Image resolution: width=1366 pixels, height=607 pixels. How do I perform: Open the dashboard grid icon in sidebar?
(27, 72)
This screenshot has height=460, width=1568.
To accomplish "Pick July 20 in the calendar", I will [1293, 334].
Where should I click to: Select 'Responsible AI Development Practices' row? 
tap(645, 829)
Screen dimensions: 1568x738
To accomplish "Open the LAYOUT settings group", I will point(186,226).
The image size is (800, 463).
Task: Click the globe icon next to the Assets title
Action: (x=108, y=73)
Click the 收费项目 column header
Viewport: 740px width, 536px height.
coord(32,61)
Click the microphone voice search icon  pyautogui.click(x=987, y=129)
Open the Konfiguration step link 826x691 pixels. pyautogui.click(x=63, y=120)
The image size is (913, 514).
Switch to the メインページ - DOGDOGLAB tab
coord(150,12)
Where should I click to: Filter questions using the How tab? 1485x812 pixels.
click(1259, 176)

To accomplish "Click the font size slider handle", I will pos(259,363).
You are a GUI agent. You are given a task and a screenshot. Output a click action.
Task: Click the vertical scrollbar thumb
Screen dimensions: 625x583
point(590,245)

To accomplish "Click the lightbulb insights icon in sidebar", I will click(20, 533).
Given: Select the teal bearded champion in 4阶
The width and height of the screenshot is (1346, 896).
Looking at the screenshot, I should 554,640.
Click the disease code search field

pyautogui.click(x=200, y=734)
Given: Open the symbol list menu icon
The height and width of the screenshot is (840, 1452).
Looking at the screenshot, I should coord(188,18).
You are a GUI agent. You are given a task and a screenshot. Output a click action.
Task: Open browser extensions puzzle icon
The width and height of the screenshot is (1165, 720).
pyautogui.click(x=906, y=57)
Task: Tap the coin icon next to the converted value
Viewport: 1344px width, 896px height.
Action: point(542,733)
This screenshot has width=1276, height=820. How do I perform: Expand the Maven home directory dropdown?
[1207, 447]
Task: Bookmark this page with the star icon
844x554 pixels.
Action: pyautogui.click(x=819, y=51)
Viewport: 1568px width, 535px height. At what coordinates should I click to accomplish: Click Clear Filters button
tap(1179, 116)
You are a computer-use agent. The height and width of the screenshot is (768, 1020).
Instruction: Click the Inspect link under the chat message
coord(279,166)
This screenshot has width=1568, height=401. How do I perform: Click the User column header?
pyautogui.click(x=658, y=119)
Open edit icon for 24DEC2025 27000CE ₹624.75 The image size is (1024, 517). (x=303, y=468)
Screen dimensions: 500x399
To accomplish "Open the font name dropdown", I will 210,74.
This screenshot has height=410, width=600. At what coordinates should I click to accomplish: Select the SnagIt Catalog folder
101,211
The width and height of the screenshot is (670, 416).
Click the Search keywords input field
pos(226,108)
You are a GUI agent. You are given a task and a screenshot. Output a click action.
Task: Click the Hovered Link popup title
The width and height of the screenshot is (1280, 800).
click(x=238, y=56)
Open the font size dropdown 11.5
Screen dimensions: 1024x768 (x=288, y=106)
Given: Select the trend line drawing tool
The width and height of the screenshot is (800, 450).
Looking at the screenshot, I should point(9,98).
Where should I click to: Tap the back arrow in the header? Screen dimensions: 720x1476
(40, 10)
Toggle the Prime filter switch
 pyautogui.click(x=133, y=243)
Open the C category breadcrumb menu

======

■ INSTRUCTIONS FOR THE TASK
Using the word "menu" as the filter, copy each matching line from the material.

■ OUTPUT
Given: Open the symbol list menu icon
Open the C category breadcrumb menu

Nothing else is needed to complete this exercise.